PRIMERA LECTURA A LOS COLONIENSES

Es un viernes de mayo del año 2009, tarde hermosa de primavera en la ciudad de Colonia (Köln, para los germanos). Carlos está alegremente nervioso. Se ha pasado dos días ensayando para lo que será la primera lectura pública del libro que acaba de escribir y se publicará en un par de meses. No estaba seguro de qué párrafos serían los más interesantes para compartirlos con el público y le consultó a su amigo Robert, quien - sin dudarlo un segundo - le dijo escoge los más sexy. Buen consejo.

La lista de invitados a las tertulias colonienses anteriores lo intimida en cierta forma, al fin y al cabo figuran en ella escritores famosos. Hoy en cambio le toca a un ilustre escritorzuelo desconocido. A las ocho y quince en punto, el organizador y anfitrión del evento saluda al público y les presenta brevemente a Carlos... igual mucho que contar no hay. El primerizo respira hondo, bebe un trago de su limonada aromatizada con litchi y comparte con la audiencia cómo es que le dio por escribir su Coctel Selva Negra.
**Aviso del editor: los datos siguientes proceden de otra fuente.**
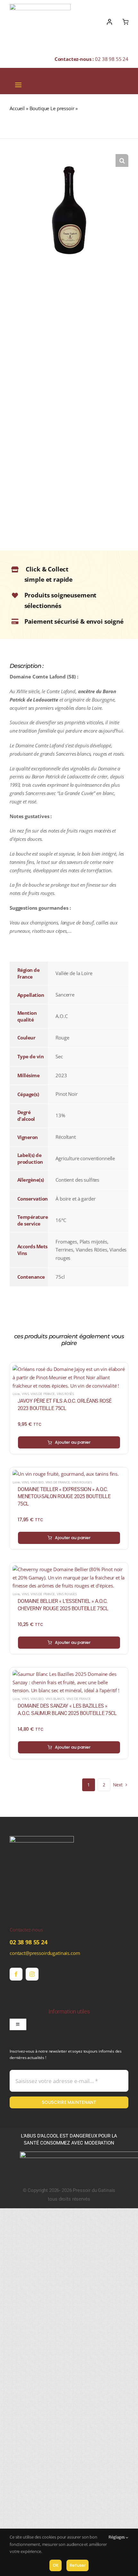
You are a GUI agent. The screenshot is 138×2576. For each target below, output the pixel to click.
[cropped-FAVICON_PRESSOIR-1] (42, 1838)
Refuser (77, 2565)
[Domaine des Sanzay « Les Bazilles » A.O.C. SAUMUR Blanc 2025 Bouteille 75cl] (69, 1674)
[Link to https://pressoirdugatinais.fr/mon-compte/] (109, 22)
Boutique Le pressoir (52, 108)
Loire (16, 1393)
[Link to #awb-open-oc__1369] (125, 22)
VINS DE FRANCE (42, 1393)
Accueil (17, 108)
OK (56, 2565)
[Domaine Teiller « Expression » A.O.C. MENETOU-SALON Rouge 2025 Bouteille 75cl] (66, 1474)
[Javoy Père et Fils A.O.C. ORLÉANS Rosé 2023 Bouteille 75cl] (69, 1369)
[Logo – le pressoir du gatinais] (40, 6)
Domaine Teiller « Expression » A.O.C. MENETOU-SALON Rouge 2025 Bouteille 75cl (64, 1496)
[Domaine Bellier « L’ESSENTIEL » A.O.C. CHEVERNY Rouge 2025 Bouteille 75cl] (69, 1569)
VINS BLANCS (55, 1698)
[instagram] (32, 1974)
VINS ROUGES (81, 1482)
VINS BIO (37, 1482)
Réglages (117, 2537)
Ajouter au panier (73, 1442)
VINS (25, 1393)
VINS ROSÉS (65, 1393)
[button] (122, 160)
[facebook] (16, 1974)
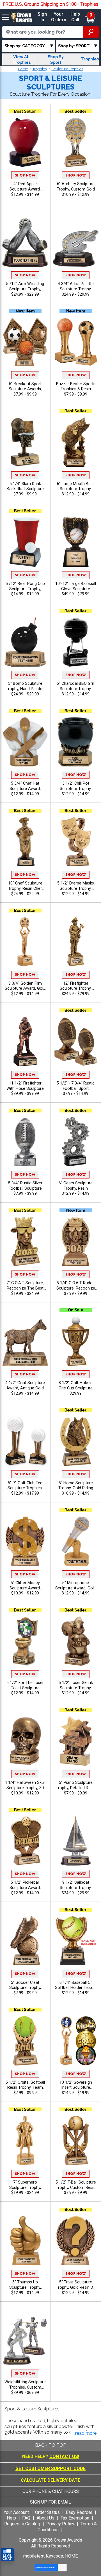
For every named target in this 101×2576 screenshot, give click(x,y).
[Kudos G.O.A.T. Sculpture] (75, 1241)
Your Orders (58, 17)
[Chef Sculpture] (25, 841)
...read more (85, 2433)
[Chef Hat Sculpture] (25, 741)
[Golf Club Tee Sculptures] (25, 1441)
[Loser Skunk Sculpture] (75, 1641)
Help (11, 2518)
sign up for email (50, 2502)
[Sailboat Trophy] (75, 1840)
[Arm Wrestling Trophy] (25, 242)
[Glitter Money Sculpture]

Comienza a leer a una velocidad precipitada el capítulo titulado Ediana, dime cuántos, cuántos, cuántos, en el que un chico inexperto se enamora de una brasilera un poco mayor que él – pero mucho más recorrida – y los celos retroactivos que le provoca el currículum de su inquieta namorada paulista. Al escuchar risas entre el público, se siente sumamente halagado ya que eso constituye para Carlos el mayor reconocimiento al que puede aspirar un escribidor.

Prosigue con Judith y el tatuaje de Pink Floyd, donde el narrador tratará infructuosamente de seducir a una muy original rockera mexicana con cara de novicia pero corazón de heavy metal. Remata la lectura con el tesoro de Monsieur Rémy, donde un encantador nonagenario francés que dirigió durante medio siglo el emporio de moda de su difunto marido suizo, pierde la cabeza por un treintañero que ha puesto la mira en su bien administrada herencia helvética más que en la nobleza de sus sentimientos.

Al finalizar la atropellada lectura, la incauta y probablemente confundida concurrencia aplaude y Carlos se siente un escritorzuelo tardío y feliz. Solo le piden, sugieren que por favor lea un poco más despacio para poder apreciar mejor su lenguaje. Un muchacho – seguramente estimulado por sustancias psicotrópicas – llega al extremo de aplaudir de pie, causando tanta sorpresa en el autor como en el resto de la audiencia y días más tarde plasma su experiencia en un simpático y benevolente artículo. ¡Gracias, Jorge!